● Document excerpt
Adolfo Nef

Personal information
- Full name: Adolfo Nef Sanhueza
- Date of birth: 18 January 1946 (age 80)
- Place of birth: Lota, Chile
- Height: 1.78 m (5 ft 10 in)
- Position: Goalkeeper

Senior career*
- Years: Team / Apps / (Gls)
- 1963–1964: Lota Schwager / 14 / (0)
- 1965–1972: Universidad de Chile / 239 / (0)
- 1973–1980: Colo-Colo / 240 / (0)
- 1981: Universidad Católica / 23 / (0)
- 1982–1987: Magallanes / 123 / (0)
- 1987: San Luis / 8 / (0)
- Total:  / 647 / (0)

International career
- 1969–1977: Chile / 42 / (0)

= Adolfo Nef =

Chilean footballer (born 1946)

Adolfo Nef Sanhueza (born January 18, 1946) is a former Chilean football goalkeeper, who played for the Chile national team between 1969 and 1977, gaining 42 caps. He was part of the Chile squad for the 1974 World Cup.

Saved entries
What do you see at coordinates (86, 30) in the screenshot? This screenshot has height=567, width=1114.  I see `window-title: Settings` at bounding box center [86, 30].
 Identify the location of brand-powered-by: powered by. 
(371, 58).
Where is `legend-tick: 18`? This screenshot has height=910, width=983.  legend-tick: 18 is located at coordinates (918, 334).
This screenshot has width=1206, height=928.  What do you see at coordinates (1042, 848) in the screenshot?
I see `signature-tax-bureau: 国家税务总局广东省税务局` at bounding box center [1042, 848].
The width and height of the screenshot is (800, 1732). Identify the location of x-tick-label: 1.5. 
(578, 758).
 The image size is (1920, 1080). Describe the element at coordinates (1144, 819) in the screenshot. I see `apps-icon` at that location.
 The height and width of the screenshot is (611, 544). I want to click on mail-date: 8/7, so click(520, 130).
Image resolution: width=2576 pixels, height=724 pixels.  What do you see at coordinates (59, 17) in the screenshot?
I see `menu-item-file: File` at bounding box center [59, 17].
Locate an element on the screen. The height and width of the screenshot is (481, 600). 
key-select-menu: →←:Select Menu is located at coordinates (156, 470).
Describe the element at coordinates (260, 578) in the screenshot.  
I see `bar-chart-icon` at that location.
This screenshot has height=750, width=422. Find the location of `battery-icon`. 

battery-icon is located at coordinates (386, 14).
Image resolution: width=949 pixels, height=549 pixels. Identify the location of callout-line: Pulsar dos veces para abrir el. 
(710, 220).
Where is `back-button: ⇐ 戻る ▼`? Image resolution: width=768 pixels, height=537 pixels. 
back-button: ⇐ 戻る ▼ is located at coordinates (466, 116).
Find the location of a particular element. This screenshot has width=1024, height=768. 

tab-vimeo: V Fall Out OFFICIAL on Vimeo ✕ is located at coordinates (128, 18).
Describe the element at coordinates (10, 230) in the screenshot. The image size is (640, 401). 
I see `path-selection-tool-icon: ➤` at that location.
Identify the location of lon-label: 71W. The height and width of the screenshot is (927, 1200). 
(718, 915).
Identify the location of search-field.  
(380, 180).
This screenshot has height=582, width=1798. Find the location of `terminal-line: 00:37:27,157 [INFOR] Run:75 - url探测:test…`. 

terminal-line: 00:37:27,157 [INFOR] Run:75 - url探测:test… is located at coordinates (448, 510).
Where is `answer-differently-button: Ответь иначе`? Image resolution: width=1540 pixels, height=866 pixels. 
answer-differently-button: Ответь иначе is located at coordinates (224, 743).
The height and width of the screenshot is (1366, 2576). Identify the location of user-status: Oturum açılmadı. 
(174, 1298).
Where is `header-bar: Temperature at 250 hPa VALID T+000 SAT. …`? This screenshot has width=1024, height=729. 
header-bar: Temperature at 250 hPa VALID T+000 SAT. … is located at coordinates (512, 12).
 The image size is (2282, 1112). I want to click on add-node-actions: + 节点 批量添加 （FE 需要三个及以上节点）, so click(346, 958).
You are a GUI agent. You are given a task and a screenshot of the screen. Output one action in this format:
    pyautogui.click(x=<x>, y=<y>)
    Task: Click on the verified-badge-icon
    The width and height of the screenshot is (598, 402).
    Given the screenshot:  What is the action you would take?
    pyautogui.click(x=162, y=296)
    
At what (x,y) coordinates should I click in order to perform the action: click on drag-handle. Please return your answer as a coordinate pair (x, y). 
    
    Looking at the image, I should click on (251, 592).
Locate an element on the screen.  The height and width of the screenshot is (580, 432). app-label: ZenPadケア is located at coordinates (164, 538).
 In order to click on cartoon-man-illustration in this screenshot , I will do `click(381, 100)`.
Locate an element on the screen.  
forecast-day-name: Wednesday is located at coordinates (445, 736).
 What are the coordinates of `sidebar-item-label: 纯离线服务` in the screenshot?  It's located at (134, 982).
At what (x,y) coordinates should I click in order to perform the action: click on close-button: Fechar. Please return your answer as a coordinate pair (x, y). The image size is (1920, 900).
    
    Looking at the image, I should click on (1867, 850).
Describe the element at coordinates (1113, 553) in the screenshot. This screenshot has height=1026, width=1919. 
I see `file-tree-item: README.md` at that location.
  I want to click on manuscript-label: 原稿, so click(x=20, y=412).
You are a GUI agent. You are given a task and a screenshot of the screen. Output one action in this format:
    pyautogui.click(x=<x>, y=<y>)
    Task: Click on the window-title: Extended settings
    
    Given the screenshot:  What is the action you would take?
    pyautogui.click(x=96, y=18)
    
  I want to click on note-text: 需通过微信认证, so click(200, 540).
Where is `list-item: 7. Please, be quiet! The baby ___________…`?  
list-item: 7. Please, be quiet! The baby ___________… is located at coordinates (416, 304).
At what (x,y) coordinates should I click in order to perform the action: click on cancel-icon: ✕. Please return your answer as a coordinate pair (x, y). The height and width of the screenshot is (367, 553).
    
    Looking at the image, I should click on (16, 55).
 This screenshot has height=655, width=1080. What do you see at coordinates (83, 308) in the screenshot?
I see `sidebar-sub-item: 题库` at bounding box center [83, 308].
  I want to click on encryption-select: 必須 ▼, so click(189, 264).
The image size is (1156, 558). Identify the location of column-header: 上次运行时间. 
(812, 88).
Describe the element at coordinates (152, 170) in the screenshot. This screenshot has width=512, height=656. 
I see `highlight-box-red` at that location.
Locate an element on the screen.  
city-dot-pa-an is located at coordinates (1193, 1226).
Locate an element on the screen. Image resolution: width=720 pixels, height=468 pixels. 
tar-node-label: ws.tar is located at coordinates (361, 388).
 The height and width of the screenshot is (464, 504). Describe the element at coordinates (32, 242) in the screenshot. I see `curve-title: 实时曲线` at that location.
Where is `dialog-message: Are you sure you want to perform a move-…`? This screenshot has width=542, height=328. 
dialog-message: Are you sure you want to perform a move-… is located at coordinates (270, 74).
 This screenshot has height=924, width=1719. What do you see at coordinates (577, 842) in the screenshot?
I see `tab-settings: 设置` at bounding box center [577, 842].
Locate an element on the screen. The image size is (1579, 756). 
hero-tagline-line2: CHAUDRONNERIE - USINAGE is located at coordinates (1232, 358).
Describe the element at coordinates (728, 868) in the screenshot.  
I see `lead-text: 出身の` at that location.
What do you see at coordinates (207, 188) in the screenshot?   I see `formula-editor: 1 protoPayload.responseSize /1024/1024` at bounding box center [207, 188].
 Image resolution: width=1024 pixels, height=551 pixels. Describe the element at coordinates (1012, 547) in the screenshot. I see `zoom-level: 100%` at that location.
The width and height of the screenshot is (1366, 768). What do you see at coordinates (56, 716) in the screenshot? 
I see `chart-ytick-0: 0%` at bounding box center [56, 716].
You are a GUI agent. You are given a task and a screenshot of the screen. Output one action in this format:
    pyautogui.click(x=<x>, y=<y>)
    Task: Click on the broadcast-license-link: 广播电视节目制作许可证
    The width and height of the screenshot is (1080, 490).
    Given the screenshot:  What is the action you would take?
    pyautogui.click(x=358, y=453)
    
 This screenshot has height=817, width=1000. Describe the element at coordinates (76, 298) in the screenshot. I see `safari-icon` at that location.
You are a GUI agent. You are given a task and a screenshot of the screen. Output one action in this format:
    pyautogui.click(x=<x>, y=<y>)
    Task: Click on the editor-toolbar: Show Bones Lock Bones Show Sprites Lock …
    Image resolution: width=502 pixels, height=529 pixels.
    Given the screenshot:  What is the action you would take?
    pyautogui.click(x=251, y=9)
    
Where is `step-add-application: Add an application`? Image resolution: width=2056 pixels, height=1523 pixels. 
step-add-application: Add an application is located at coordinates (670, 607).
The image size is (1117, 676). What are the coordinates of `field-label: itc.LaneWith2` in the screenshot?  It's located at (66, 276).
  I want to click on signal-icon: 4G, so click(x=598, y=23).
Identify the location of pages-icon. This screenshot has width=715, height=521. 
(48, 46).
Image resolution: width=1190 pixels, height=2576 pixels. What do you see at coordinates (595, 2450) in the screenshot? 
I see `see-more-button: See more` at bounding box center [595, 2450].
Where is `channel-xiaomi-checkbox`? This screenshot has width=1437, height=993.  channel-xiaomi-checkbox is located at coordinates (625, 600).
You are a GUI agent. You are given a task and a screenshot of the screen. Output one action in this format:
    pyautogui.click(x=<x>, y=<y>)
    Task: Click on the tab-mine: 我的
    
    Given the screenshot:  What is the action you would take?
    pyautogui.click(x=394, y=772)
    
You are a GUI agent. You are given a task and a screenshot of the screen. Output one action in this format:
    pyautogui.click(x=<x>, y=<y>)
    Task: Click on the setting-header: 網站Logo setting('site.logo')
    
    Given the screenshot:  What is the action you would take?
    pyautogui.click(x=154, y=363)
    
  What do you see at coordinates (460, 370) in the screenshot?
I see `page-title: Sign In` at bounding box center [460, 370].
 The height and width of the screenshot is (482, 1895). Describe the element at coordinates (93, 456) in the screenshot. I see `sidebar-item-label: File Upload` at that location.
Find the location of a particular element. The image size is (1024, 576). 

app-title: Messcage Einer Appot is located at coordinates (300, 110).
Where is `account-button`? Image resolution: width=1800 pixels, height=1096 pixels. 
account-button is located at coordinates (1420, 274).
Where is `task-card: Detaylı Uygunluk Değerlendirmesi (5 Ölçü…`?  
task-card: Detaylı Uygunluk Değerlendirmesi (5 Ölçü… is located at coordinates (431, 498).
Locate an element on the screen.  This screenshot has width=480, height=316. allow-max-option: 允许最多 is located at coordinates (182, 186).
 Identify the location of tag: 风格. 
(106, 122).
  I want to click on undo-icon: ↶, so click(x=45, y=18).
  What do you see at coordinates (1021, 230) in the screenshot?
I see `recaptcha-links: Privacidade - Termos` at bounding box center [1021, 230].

● Work task
Continue the Adolfo Nef article after its last sentence.

● Solved exercise
At club level, Nef played for Lota Schwager, Universidad de Chile, Colo-Colo, Universidad Católica and Magallanes.

==Personal life==
His daughter, Nicole, is a former television personality from the Chilean TV program Mekano.

Nef was elected as a councillor for San Miguel commune and was a candidate again in 2012 as a member of the Radical Social Democratic Party of Chile.